Testo di riferimento:
● ● ● ● ●

Allo studio sulla relazione tra malnutrizione e riabilitazione dopo un ictus il Premio Gianvincenzo Barba al Congresso Nazionale SINU
L’ictus, terza causa di mortalità e una delle principali cause di disabilità a livello globale, comporta spesso gravi conseguenze, tra cui la malnutrizione. La malnutrizione post-ictus, che colpisce fino al 60% dei pazienti, può essere causata da vari fattori, tra cui la difficoltà nel deglutire (disfagia), la perdita di appetito, la depressione e l’incapacità di alimentarsi autonomamente e risulta peggiorare dal ricovero ospedaliero alla riabilitazione.
Al XLIV Congresso Nazionale della Società Italiana di Nutrizione Umana (SINU), è stato presentato uno studio che mostra una stretta relazione tra la malnutrizione e la funzionalità motoria e cognitiva in riabilitazione post-ictus, un campo ancora relativamente poco studiato in Europa.
Lo studio, sviluppato da ricercatori dell’Università Federico II di Napoli, presso il Santa Maria del Pozzo Hospital di Somma Vesuviana (Napoli), ha ricevuto il Premio Gianvincenzo Barba per la Ricerca Scientifica e l’Innovazione in Nutrizione Umana 2024 ed è stato condotto da un ricercatore iscritto alla SINU di età inferiore ai 35 anni.

● ● ● ● ●

Consegne dell'esercizio:
**a)** Elenca i fattori che, secondo il testo sulla malnutrizione dopo l'ictus, possono causare la malnutrizione post-ictus.
**b)** Riprendi il testo sulla malnutrizione dopo l'ictus e proseguilo a partire dalla sua ultima frase.

● ● ● ● ●

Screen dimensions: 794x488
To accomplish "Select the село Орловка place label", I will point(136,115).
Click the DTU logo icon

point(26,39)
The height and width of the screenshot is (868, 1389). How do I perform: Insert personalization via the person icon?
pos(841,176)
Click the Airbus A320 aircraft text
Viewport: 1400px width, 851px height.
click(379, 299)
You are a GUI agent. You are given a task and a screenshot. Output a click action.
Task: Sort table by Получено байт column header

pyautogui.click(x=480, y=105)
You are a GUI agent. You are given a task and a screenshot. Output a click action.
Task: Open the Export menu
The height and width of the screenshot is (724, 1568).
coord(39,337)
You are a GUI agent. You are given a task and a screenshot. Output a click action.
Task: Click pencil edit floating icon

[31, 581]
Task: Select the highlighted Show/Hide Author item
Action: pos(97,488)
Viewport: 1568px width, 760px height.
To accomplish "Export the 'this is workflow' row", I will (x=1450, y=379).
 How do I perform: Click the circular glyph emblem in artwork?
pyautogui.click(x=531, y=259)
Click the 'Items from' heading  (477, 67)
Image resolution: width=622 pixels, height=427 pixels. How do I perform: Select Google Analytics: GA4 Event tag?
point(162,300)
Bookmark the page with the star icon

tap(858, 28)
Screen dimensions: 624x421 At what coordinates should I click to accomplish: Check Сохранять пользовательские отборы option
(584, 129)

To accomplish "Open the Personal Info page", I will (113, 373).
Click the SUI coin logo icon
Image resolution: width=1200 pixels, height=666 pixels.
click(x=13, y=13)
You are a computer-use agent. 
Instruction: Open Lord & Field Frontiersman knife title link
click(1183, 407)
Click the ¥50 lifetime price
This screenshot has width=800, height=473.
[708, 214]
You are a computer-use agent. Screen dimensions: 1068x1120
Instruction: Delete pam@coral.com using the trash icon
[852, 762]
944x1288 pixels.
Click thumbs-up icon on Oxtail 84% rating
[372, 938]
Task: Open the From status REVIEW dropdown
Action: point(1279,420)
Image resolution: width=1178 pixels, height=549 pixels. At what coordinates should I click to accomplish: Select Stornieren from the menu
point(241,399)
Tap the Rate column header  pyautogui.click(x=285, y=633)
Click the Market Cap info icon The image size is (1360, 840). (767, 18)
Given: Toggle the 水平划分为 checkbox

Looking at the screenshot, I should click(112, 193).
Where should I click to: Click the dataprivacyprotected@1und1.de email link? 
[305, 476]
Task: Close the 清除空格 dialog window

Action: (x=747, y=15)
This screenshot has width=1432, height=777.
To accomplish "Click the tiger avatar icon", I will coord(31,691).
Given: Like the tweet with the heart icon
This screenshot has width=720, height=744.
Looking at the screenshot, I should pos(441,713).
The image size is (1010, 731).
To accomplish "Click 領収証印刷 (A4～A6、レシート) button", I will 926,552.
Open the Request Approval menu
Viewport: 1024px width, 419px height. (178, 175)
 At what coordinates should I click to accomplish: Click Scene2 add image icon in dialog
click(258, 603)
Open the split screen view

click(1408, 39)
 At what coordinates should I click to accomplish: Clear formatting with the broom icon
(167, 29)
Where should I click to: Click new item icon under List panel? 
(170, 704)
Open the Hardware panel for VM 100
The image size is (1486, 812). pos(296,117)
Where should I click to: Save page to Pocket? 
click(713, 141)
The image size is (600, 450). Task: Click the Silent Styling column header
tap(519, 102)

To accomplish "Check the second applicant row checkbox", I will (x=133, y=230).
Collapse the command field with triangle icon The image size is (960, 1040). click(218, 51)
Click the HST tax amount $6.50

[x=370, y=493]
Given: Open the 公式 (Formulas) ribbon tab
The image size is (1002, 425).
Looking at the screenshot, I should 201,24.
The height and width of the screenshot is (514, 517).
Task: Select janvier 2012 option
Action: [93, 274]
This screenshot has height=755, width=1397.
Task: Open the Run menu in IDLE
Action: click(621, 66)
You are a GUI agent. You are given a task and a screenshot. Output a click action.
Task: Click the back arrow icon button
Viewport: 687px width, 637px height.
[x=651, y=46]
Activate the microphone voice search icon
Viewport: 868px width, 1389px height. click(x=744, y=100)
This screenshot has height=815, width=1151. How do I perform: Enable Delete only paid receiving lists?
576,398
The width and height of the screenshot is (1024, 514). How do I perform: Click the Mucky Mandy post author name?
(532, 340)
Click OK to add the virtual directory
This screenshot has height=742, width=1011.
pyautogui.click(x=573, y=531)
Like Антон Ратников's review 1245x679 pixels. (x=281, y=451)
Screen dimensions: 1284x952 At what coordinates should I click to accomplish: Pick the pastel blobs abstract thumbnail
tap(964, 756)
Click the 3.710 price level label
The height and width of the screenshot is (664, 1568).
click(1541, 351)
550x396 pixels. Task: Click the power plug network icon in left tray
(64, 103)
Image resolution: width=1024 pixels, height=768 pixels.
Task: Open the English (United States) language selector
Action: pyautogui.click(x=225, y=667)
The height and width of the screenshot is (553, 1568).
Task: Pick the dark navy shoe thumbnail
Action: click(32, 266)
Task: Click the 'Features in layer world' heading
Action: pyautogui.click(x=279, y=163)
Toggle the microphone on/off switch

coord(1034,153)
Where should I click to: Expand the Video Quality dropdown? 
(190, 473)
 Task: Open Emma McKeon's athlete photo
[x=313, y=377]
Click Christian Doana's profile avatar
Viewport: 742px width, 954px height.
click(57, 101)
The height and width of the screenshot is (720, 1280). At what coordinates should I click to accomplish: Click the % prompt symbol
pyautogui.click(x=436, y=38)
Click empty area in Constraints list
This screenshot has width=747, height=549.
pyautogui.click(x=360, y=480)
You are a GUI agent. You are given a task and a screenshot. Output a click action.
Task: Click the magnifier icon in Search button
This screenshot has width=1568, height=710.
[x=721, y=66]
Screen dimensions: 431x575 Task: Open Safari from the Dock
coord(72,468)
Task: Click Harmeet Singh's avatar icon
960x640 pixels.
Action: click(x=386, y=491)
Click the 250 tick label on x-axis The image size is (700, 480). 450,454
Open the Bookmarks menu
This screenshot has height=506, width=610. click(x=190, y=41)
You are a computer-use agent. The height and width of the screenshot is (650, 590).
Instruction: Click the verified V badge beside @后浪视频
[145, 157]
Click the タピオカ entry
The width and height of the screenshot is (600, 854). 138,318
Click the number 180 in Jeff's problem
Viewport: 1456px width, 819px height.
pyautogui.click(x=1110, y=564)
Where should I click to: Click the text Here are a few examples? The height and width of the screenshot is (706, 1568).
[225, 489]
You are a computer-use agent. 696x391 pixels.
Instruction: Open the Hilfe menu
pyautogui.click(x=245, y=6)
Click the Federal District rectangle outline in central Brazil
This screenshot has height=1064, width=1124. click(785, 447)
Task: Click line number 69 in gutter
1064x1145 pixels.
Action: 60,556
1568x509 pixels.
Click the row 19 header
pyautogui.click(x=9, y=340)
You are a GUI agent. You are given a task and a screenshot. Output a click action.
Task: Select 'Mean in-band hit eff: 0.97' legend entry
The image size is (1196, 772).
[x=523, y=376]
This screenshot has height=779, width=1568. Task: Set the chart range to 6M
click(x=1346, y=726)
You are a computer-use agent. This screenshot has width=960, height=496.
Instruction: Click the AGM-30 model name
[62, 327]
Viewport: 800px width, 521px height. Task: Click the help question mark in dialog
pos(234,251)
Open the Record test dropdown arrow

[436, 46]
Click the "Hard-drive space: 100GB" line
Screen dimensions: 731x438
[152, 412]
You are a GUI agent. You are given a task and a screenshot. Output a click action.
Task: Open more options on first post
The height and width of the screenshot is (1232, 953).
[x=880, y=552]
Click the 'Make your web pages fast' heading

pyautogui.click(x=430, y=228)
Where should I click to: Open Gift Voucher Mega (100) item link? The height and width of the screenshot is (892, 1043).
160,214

● ● ● ● ●

Risultati attesi:
**a)**
- la difficoltà nel deglutire (disfagia)
- la perdita di appetito
- la depressione
- l'incapacità di alimentarsi autonomamente

**b)**
La malnutrizione nei pazienti con ictus rappresenta un fattore di rischio di mortalità e complicanze nel breve e lungo termine ed è associata a un più lento e meno efficace recupero funzionale e cognitivo. Nello specifico, le conseguenze della malnutrizione comprendono soprattutto la perdita di forza e massa muscolare (condizioni preesistenti nell’anziano) e l’aumento del rischio di infezioni. Questi effetti negativi possono compromettere ulteriormente la capacità del paziente di partecipare attivamente alla riabilitazione, prolungando il recupero e riducendo le possibilità di raggiungere un buono stato funzionale, cioè la capacità di svolgere le attività quotidiane in maniera indipendente.
Per tali motivi, il recupero di un buono stato funzionale dopo un evento ischemico rappresenta uno degli obiettivi primari della riabilitazione, che può però essere fortemente ostacolato dalla malnutrizione.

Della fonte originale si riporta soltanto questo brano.